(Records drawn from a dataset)
--------

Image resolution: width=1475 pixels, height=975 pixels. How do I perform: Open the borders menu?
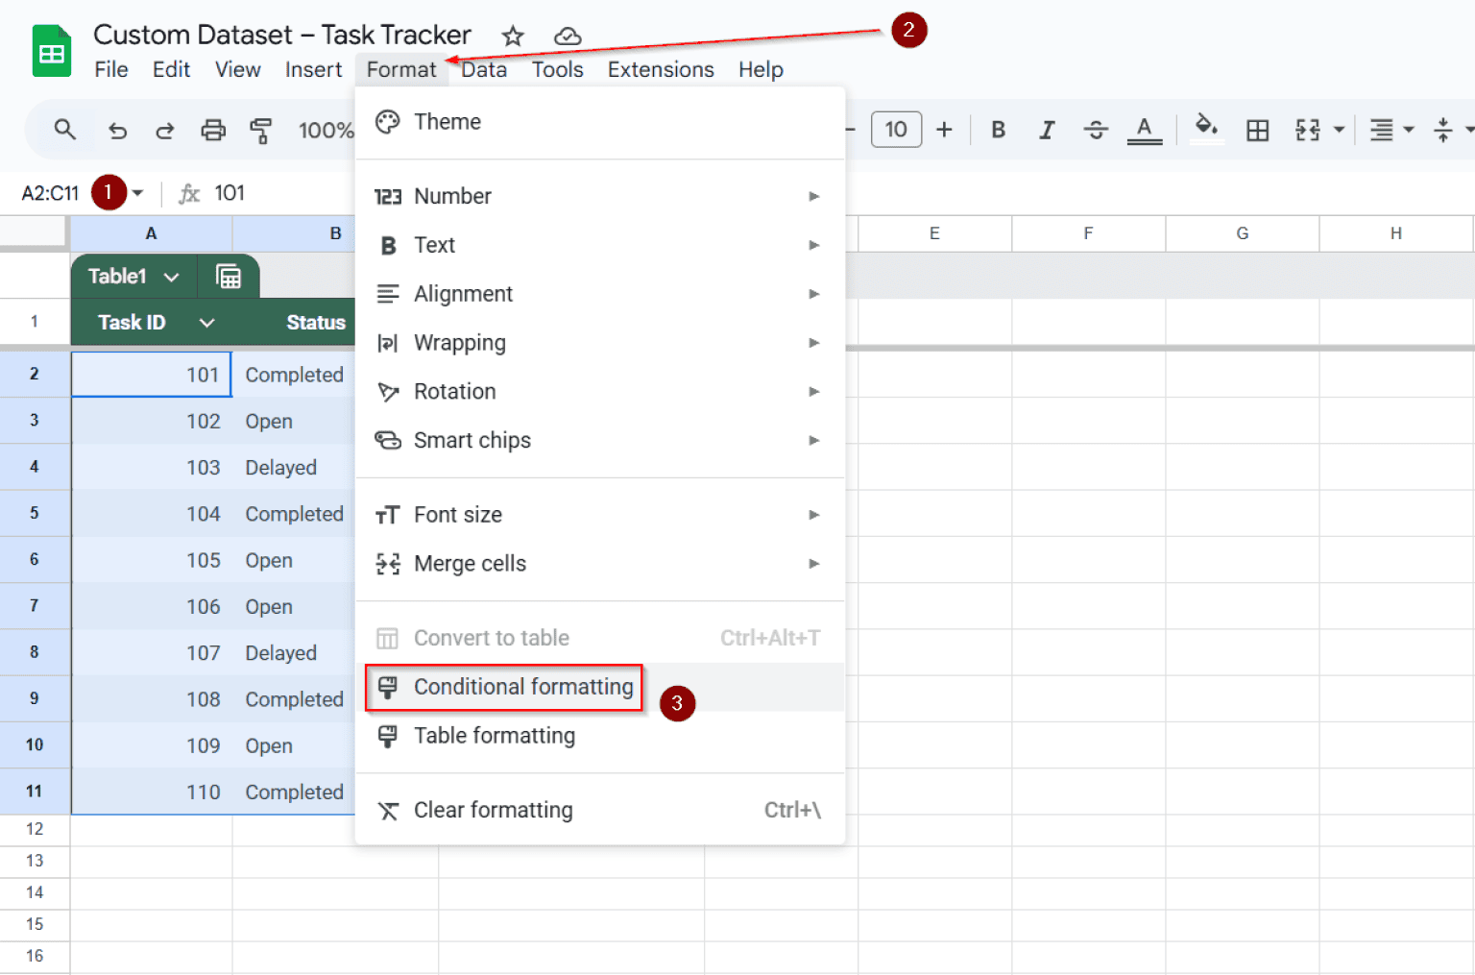pos(1258,130)
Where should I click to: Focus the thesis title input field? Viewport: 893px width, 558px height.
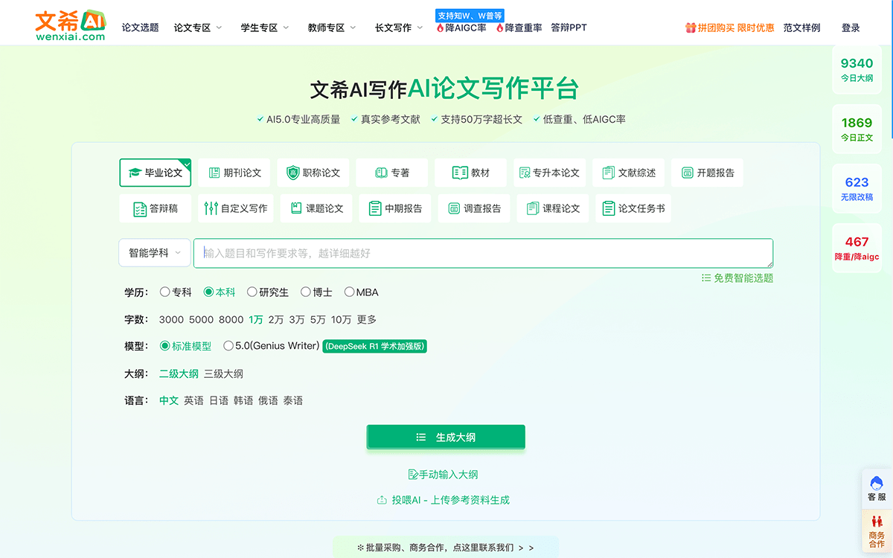pos(482,253)
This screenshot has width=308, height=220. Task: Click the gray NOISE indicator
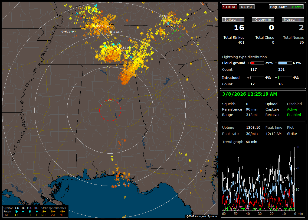click(x=247, y=7)
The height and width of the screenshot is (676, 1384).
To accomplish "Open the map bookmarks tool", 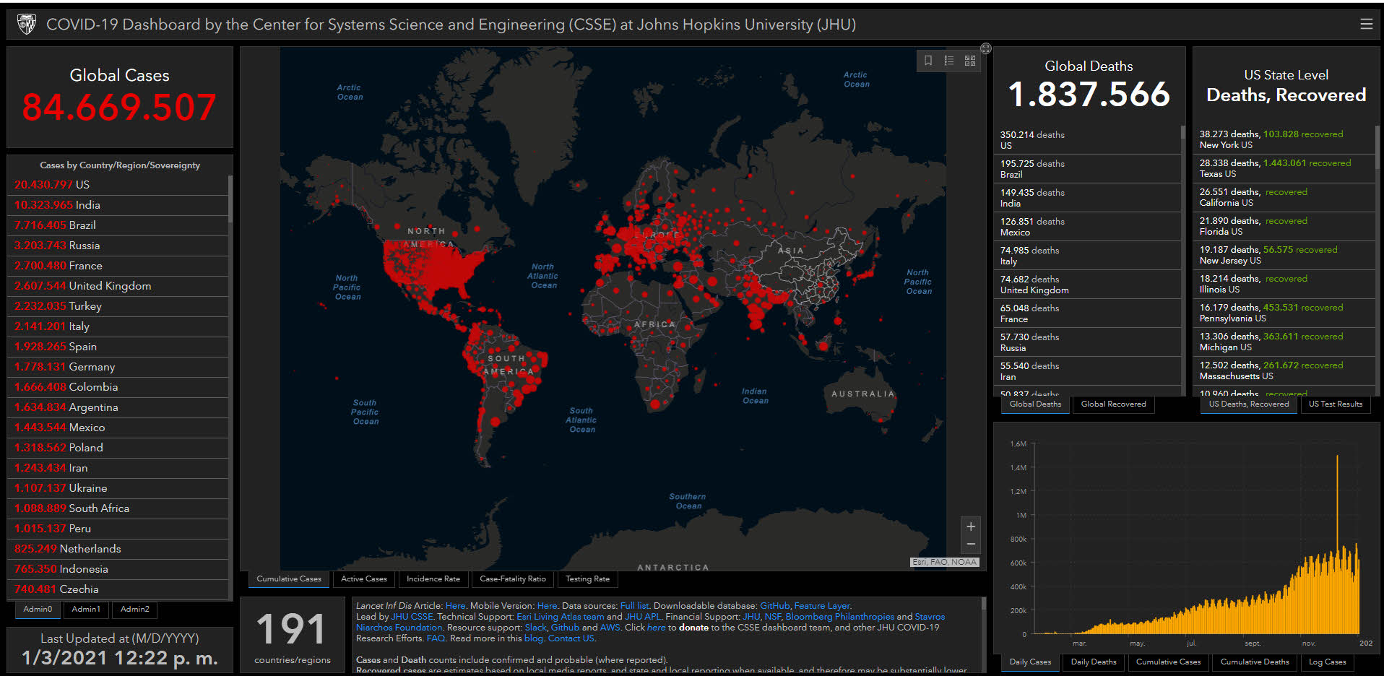I will pyautogui.click(x=928, y=61).
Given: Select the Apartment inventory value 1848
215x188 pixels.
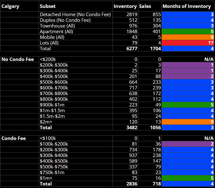Looking at the screenshot, I should [x=125, y=32].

--------

_WHAT THE EXERCISE ASKS_: Working from the records above, reproduce exactly the lines from the one with "Given: Select the" through the last line, without the pictures.

_RESPONSE TO THIS EXERCISE_:
Given: Select the Apartment inventory value 1848
215x188 pixels.
Looking at the screenshot, I should [x=125, y=32].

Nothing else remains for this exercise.